Adapun pelanggaran-pelanggaran tersebut di antaranya :

  1. Bunga yang sangat tinggi dan tanpa batasan.
  2. Penagihan yang tidak hanya dilakukan pada peminjam atau kontak darurat yang disertakan oleh peminjam.
  3. Ancaman, fitnah, penipuan dan pelecehan seksual.
  4. Penyebaran data pribadi.
  5. Penyebaran foto dan informasi pinjaman ke kontak yang ada pada gawai peminjam.
  6. Pengambilan hampir seluruh akses terhadap gawai peminjam.
  7. Kontak dan lokasi kantor penyelenggara aplikasi pinjaman daring yang tidak jelas.
  8. Biaya admin yang tidak jelas.
  9. Aplikasi berganti nama tanpa pemberitahuan kepada peminjam, sedangkan bunga pinjaman terus berkembang.
  10. Peminjam sudah membayar pinjamannya, namun pinjaman tidak hapus dengan alasan tidak masuk pada sistem.
  11. Aplikasi tidak bisa di buka bahkan hilang dari Appstore / Playstore pada saat jatuh tempo pengembalian pinjaman.
  12. Penagihan dilakukan oleh orang yang berbeda-beda.
  13. Data KTP dipakai oleh penyelenggara aplikasi pinjaman daring untuk mengajukanpinjaman di aplikasi lain.
  14. Virtual Account pengembalian uang salah, sehingga bunga terus berkembang dan penagihan intimidatif terus dilakukan.
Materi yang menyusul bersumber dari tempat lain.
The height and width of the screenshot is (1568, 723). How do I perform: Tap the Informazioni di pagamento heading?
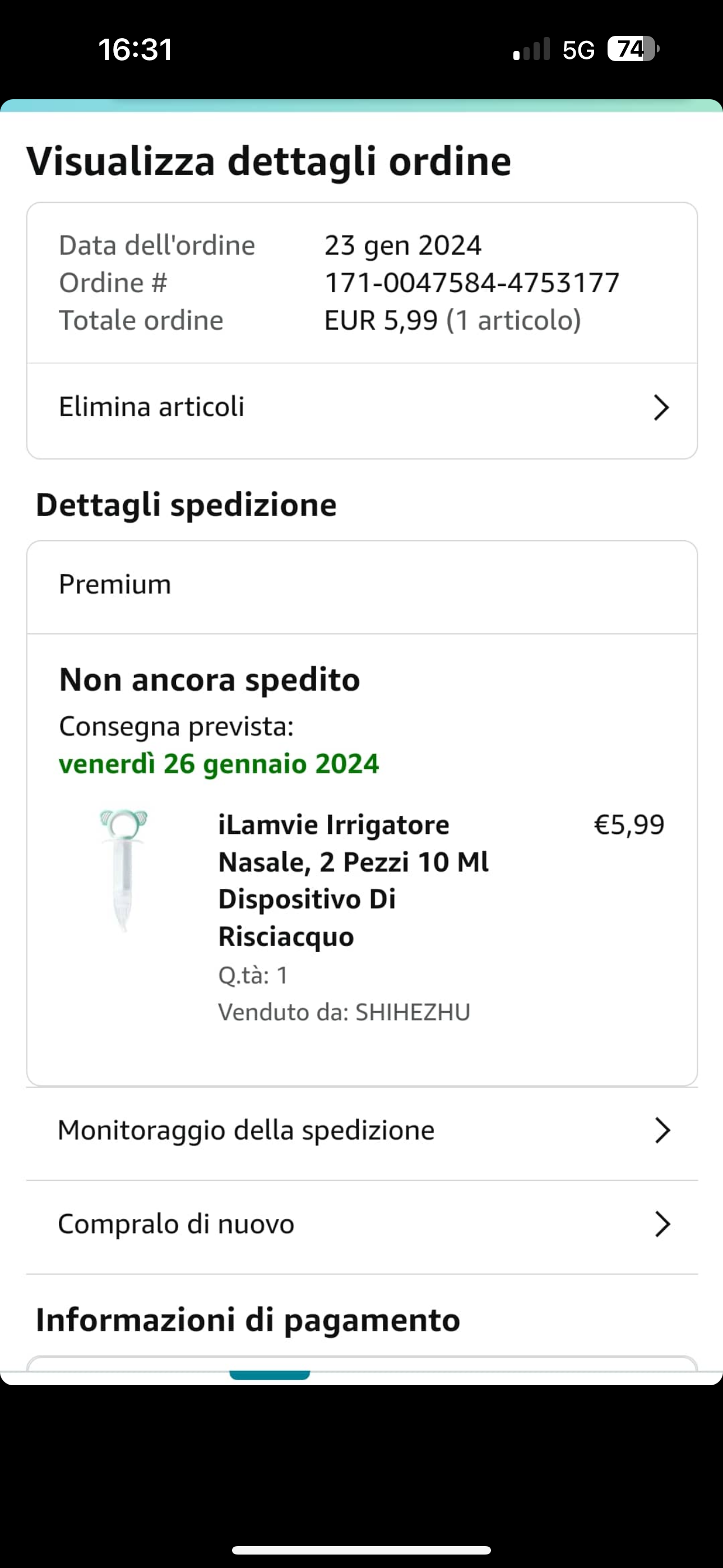248,1320
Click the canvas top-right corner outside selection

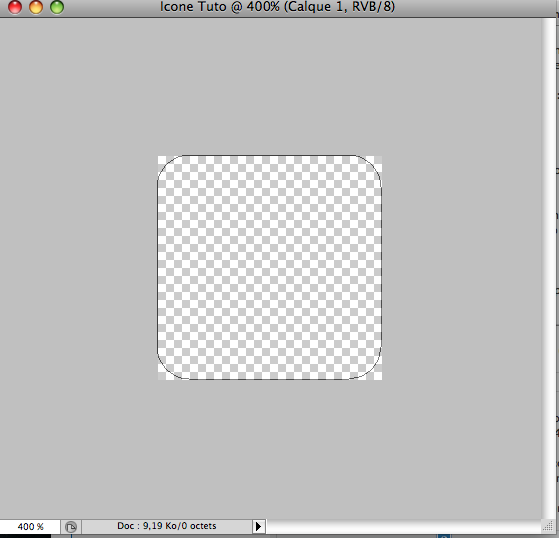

Pada 25 November 2018 Pos Pengaduan Korban Pinjaman Daring LBH Jakarta yang dibuka sejak awal November 2018 resmi ditutup. Hingga pospengaduan ditutup, LBH Jakarta telah menerima 1.330 pengaduan korban pinjaman daring dari 25 Provinsi di Indonesia.

Berdasarkan pengaduan yang diterima oleh LBH Jakarta, 48.48% pengadu menggunakan 1-5 aplikasi pinjaman daring, namun ada juga pengadu yang menggunakan hingga 36-40 aplikasi. Banyaknya aplikasi yang digunakan pengadu disebabkan karena pengadu harus mengajukan pinjaman pada aplikasi lain untuk menutupi bunga, denda atau bahkan provisi pada pinjaman sebelumnya.

“Hal ini kemudian menyebabkan pengguna aplikasi pinjaman online terjerat ‘lingkaran setan’ penggunaan aplikasi pinjaman online,” kata Jeanny.

Selain itu, pada pengaduan yang disampaikan oleh korban aplikasi pinjaman online, LBH Jakarta juga masih menemukan berbagai pelanggaran pidana dalam bentuk pengancaman, fitnah, penipuan bahkan pelecehan seksual.

“Ironisnya, sebagian besar peminjam hanya memiliki pinjaman pokok senilai dibawah Rp.2.000.000. Tindak pidana yang mereka alami menjadi “harga” yang sangat mahal yang harus mereka ‘bayar’,” kata Jeanny.